Debate: Candidates spar over misstatements

April 16, 2008 12:00:00 AM PDT
Wednesday's Democratic debate in Philadelphia comes just six days ahead of the Pennsylvania primary, a contest Senator Hillary Clinton really needs to win.

There was a lot of attention at the debate, not on the big issues, but on the big controversies that have plagued both campaigns. The issues took a back seat to the misstatements of the candidates.

First up was Senator Barack Obama trying to explain what he meant at a San Francisco fundraiser when he called Pennsylvanians bitter and clinging to guns and religion.

"When they are promised year after year, decade after decade, that their economic situation is going to change and it doesn't, then politically, they end up focusing on those things that are constant, like religion. They end up feeling this is a place where I can find some refuge," said Obama.

But Obama wasn't going to find refuge with that answer.

"I don't believe that my grandfather or my father or the many people whom I have had the privilege of knowing and meeting across Pennsylvania over many years, cling to religion when Washington isn't listening to them," said Clinton.

Clinton pounded on Obama for his comments and for the comments made by his former pastor, Rev. Jeremiah Wright.

"For Pastor Wright to have given his first sermon after 9/11 and to have blamed the United States for the attack, which happened in my city of New York, would've been just intolerable for me," said Clinton.

When the question was asked about Clinton's own gaffe, describing how she dodged Bosnian sniper fire that never happened, she said she was sorry.

"I'm embarrassed by it. I have apologized for it. I've said it was a mistake," said Clinton.

On Iraq, both Obama and Clinton said they would begin pulling troops out even if the generals said it would reverse the gains that have been made.

"It is time for us to set a strategy that is going to make the American people safer," said Obama.

"I believe that it will be only through our commitment to withdraw that the Iraqis will begin to do what they have failed to do for all of these years," said Clinton.

On the economy and taxes, both sounded very much the same.

"I am absolutely committed to not raising a single tax on middle class Americans, people making less than $250,000 dollars a year," said Clinton.

"I have not only pledged not to raise their taxes, I've been the first candidate in this race to specifically say I would cut their taxes," said Obama.

James Taylor, an associate professor of political science at the University of San Francisco, says Clinton tried to go after Obama, but it's a tactic that carries a price.

"In fact, the more she tried to raise Barack Obama's negatives, the more hers have increased and this is apparently a problem. But when she's speaking to the issues she does very well," said Professor Taylor.
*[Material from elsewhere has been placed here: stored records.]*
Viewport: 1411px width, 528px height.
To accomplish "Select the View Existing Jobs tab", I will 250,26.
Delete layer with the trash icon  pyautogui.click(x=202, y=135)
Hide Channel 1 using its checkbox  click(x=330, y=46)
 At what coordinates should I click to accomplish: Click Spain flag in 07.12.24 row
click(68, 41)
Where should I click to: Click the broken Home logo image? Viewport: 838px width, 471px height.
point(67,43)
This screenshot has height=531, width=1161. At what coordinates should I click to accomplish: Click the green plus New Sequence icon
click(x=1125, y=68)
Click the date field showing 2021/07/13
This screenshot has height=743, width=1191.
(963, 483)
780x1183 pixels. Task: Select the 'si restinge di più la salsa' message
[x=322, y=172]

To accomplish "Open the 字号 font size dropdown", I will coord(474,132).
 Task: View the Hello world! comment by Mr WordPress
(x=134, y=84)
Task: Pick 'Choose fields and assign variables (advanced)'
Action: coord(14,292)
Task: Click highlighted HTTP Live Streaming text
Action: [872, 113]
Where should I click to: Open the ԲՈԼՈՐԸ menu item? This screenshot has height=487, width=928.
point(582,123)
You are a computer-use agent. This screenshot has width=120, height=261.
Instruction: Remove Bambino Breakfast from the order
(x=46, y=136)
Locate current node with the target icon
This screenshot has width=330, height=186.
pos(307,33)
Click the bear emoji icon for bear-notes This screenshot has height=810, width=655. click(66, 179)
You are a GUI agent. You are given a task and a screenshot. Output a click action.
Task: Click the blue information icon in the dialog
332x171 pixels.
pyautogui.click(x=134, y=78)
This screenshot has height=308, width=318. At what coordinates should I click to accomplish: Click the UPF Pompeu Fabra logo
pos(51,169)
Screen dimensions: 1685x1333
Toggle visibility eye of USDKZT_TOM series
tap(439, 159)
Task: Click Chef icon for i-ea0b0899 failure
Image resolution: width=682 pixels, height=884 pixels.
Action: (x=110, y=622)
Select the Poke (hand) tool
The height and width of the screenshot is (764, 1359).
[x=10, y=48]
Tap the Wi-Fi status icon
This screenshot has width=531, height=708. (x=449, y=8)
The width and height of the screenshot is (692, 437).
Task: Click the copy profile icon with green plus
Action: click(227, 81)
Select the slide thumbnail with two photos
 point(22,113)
Professor Taylor says both candidates did well when they stuck to the issues.

"I was sort of disappointed that we spent in the debate 45 minutes going over all these gaffes and problems and so forth, but then when we got to the substance I sort of went, well, the trouble is there's just not that much difference between them," said U.C. Berkeley political scientist Henry Brady.

Both Professor Brady and Professor Taylor say Barack Obama and Hillary Clinton fought to a draw. A point worth noting, both Clinton and Obama said they would campaign for whoever gets the nomination.